I’m taking a lot of heat, folks. People are unfollowing me on YouTube. I pinned this comment because the guy precisely expressed a phenomenon I believed I was witnessing.

Spoiler alert, what this fellow was missing is that while, for me, making images with AI alone doesn’t give me as much to do as I would like. The AI is doing really most the heavy lifting. But to make a full-on music video gives me tons to do.

]Me making AI music videos?! Bet you didn’t see this coming. I know I didn’t. So, what happened? Well, you may have noticed I don’t blog much anymore. That’s because I’ve been putting all my energy into making YouTube videos. I can just reach a much larger audience, and I even get paid for ads. Most my videos are art history, criticism, and opinion. However, my favorite part of the videos is all the weird experimental stuff I throw in because I can’t resist exploring with mediums.

So, for example, in my last art criticism video, Everyone Is Wrong About The Fountain [Part 1], my favorite bits are things like the musical interlude I slapped in there with Carly Simon’s “You’re So Vain” and Marcel Duchamp’s head in a cup of coffee with clouds… The thing is that I can be very analytical and incisive.
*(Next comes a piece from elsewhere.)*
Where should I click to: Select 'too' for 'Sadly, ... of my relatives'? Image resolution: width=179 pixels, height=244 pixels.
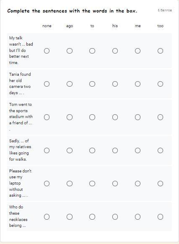pyautogui.click(x=160, y=150)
That’s a consequence of running the gauntlet of a college education through an MFA. But unlike the Postmodernists, or at least the more linguistic strain of them or their precursors, I do NOT believe all reality exists in text. That’s pure twaddle. For me, text is always the map and never the terrain, unless it’s really good poetry or similar writing, in which case it’s “art” proper, and the whole is a sort of “aura” that transcends the sum of its parts.

Then while doing the videos I saw some people making these really cool 50’s style movie trailers using AI, but for sci-fi movies like The Terminator, or Alien. Bad-ass, fun, weird, was up my alley. So, I looked up how to do it and realized I already had all the skills. However, there was an impediment. I didn’t have a couple of the memberships I’d need for AI tools. But I was so hot to make a 50’s AI trailer that I could not hold myself back from getting started while I tried to get those memberships.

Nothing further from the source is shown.